EFF、PS3ハッカーを提訴したソニーを批判

 PlayStation3のハックツールを公開したハッカー数人がソニーに提訴されたが、これに対しElectronic Frontier Foundation(EFF)は1月19日、見解を発表した。EFFはソニーの行為を「研究者と自社顧客に対する危険なメッセージ」と非難している。

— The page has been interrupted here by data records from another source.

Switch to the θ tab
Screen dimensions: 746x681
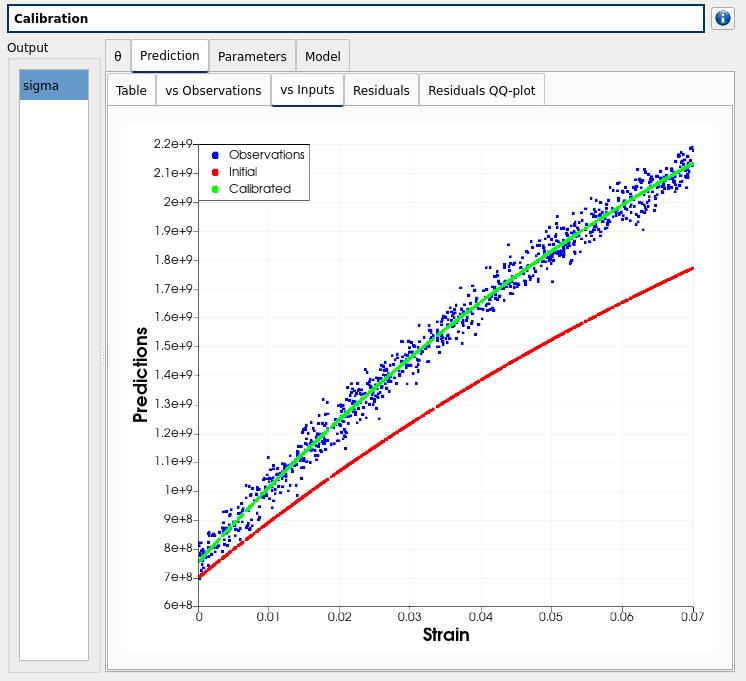[x=118, y=56]
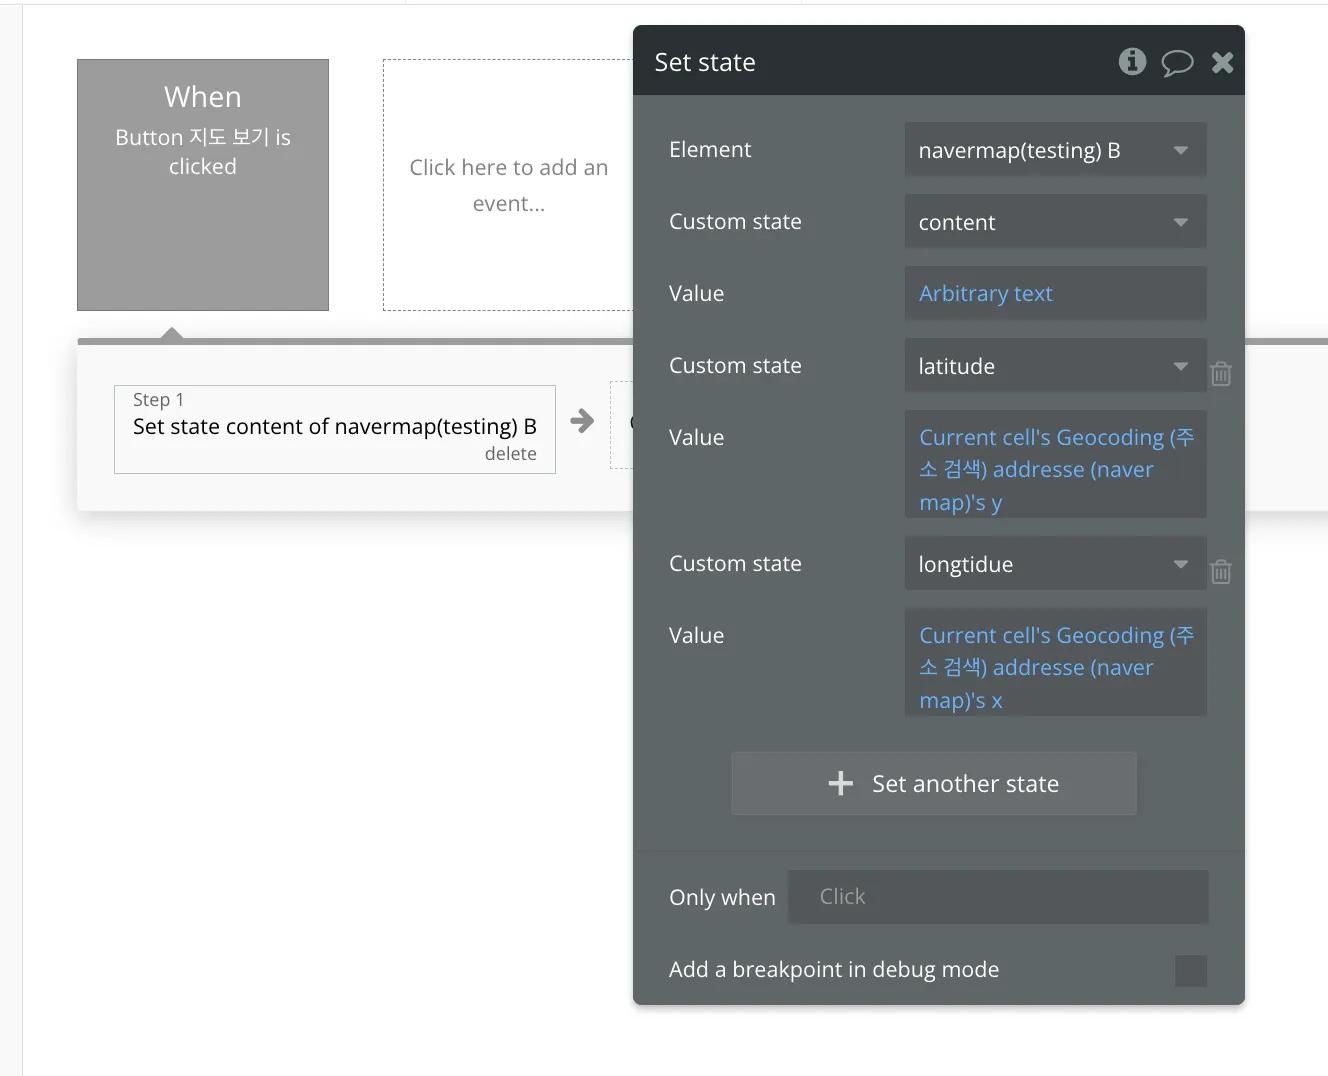
Task: Edit the longtidue value expression ending in x
Action: pos(1055,667)
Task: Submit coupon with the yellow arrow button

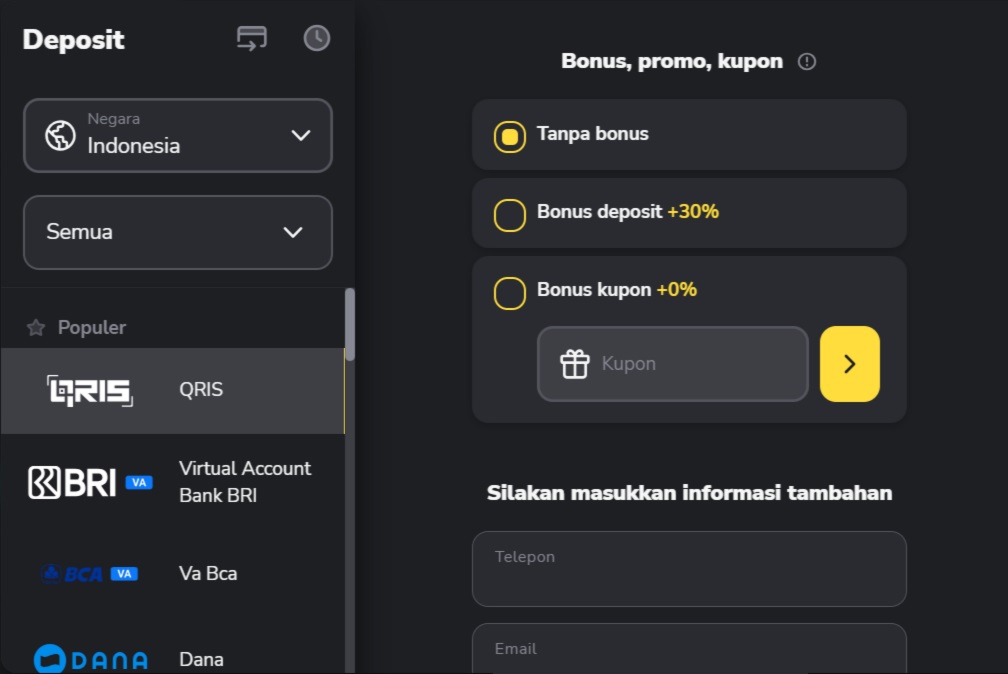Action: [x=849, y=364]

 ソニーの米国子会社Sony Computer Entertainment America(SCEA)は1月12日、北カリフォルニア連邦地方裁判所にて、「PlayStation3(PS3)を解析して不正ツールをリリースし、同社の著作権を侵害した」として、iPhoneのハッキングでも知られるハッカーのGeorge Hotz(通称Geohot)氏やHector Martin Cantero氏、Sven Peter氏らを提訴した。Hotz氏などは脱獄コードなどを含む、PS3のセキュリティホールに関する情報を公開している。

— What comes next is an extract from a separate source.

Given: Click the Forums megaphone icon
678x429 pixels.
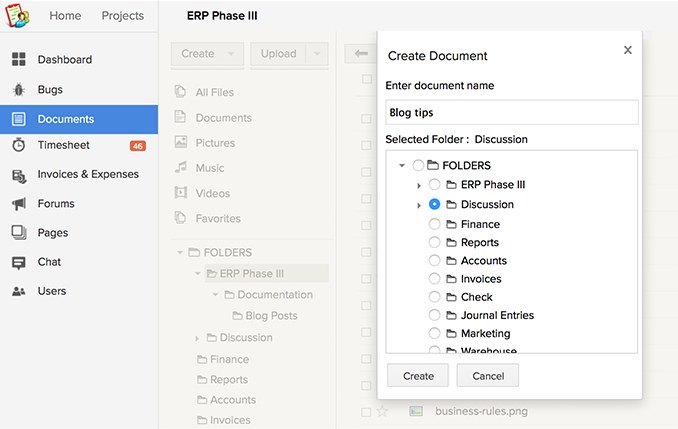Looking at the screenshot, I should pyautogui.click(x=19, y=204).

 訴状では、Hots氏らの行為はデジタルミレニアム著作権法(DMCA: Digital Millennium Copyright Act)とコンピューター詐欺および不正使用防止法(CFAA:Computer Fraud and Abuse Act)などを侵害していると主張し、Hots氏らが公開したツールをインターネット上から削除することなどを要求している。

 EFFはSCEAの行動の目的について、「世界中のセキュリティ研究者に向けて、自社製品のセキュリティ欠陥情報を公開すれば追いまわすぞというメッセージを送るもの」と分析する。そして、「自社ネットワークの利用に課していた規約に違反する形でPS3にアクセスした」ことはCFAA違反であると主張した点について、研究者らはSCEAのネットワークを利用したのではなく、自分が購入した端末を使ったに過ぎないとし、「自分が購入した端末に、ソニーが気に入らない形でユーザーがアクセスすることは違法であるという主張だ」と、SCEAを非難する。

 EFFは、あるユーザーがコンピューターを購入すれば、そのコンピューターはユーザーの所有物となり、ユーザーが所有物を調べることは、(コンピューターメーカーが好まない方法であったとしても)違法ではない、主張している。

 なお、Hotz氏は1月中旬ブログで、米Microsoftの「Windows Phone 7(WP7)」のjailbreakを開始する意志を表明しているが、これに対しMicrosoftのBrandon Watson氏がTwitterでHotz氏に対しWP7を贈呈すると反応している。